As soon as we sat down, tears streamed down her face. At the last event of Blogher Food 2011 Saturday night, the 40-year old, successful food blogger had asked if we could talk privately. We found a room upstairs, away from the throbbing dance party music.
“Some of the women at the conference are so mean,” she said, wiping away tears. She had met them before, yet they walked right by her without acknowledging her. Feeling overwhelmed, she said she’d rather be home gardening, or spending time with her children.
“It happened to me too,” I said. I was talking to a Famous Person when another Famous Person came up and discussed who they were inviting to dinner. Right in front of me.
And just like that, we were two high schoolers again. We desperately wanted to be adored, part of the in crowd and part of the cliques that gather. We wanted the cool people to notice us. We wanted to be cool too.
Feeling bad about her state of distress, I said most of the people at the conference felt the way she did (resisting adding “aside from a few clueless rude people.”) We’re all in a stressful situation, even though we’re thrilled to be there. That’s why we gather. According to the BlogHer Food folks, the number one reason attendees come is for the “community.”
But we don’t know all these people, and we’re not used to gathering like this. Who’s used to spending 15 hours a day or more with 500 people you hardly know? Who’s used to other people evaluating whether you’re worth sitting next to, talking to, rooming with, or inviting to a private event? It’s easy to get annoyed.
Even though I’ve attended writing and culinary conferences for more than 10 years (see liveblog of my session on recipe etiquette at BlogHer Food), I can’t always escape the anxiety that accompanies them. I love it when people tell me how much my book meant to them, but I don’t always know what to say after that. I get tongue-tied when speaking to Famous People. I spend a lot of time with friends and people I want to know, because it’s easier or more strategic than being with people who want to know me.
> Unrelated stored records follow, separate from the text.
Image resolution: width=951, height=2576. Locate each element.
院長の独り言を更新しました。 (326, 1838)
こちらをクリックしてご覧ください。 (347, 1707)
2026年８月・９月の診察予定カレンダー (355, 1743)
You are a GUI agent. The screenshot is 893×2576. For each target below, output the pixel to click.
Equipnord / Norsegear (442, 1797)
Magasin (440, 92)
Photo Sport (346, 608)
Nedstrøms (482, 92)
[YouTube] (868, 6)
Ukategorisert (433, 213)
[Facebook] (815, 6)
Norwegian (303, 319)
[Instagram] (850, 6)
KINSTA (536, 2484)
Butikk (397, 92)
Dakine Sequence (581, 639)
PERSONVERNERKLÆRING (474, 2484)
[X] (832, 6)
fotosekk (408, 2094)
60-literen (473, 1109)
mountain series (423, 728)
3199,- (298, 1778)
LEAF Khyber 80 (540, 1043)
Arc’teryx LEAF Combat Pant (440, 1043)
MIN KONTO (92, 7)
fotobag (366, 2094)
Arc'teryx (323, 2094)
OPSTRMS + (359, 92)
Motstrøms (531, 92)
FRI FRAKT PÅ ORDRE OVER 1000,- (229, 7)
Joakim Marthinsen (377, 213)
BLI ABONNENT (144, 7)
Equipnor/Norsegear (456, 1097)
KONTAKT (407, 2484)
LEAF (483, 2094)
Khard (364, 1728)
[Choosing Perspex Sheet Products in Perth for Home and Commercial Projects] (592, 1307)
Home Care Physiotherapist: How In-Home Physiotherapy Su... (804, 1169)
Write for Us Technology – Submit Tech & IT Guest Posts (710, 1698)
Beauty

So before I get into coping mechanisms, I want to apologize. I probably snubbed people at BlogHer Food too. Please forgive me if I did not spend enough time with you or appeared to blow you off. I did not mean to.
And for the next conference (see you at IACP in Austin next week?), these are my strategies:
1. Don’t take it personally. It’s rarely All About Me. So the next time someone appears to snub me, I will consider whether I imagined it, because sensitive people are prone to thoughts like that, and I need a thicker skin.
I will keep my social circle open and diverse, and not take cliques personally. Here is why cliques form, from a site meant for teens.
2. Take time off. I’ll retreat to my room or go outside for some quiet time when I feel overwhelmed or tired. There’s no need to maximize every minute by being with other people. Time off will be more useful and positive than bitching about other attendees, as I just did above.
3. Focus on the positive. I will focus my energy on what’s working:
- How lucky I am to be at a conference where I get to meet people I admire and learn
- The pleasure of meeting people who read this blog or have read my book
- The unexpected joy of hitting it off with someone I just met
- How much I enjoy being with people in the same field.
4. Stop comparing. Someone is always going to have a better book deal, more readers, more speaking opportunities, more ad revenue, nicer clothes, more prestigious freelancing gigs, better writing skills, and more hangers-on. I’ll never win, playing that game.
5. Get some perspective. I return from conferences inspired about new projects, leads, and ideas. I meet lots of fascinating people and learn from them. Then I come home to my husband, friends and family, and to my work, and I’m grateful to get back to it all.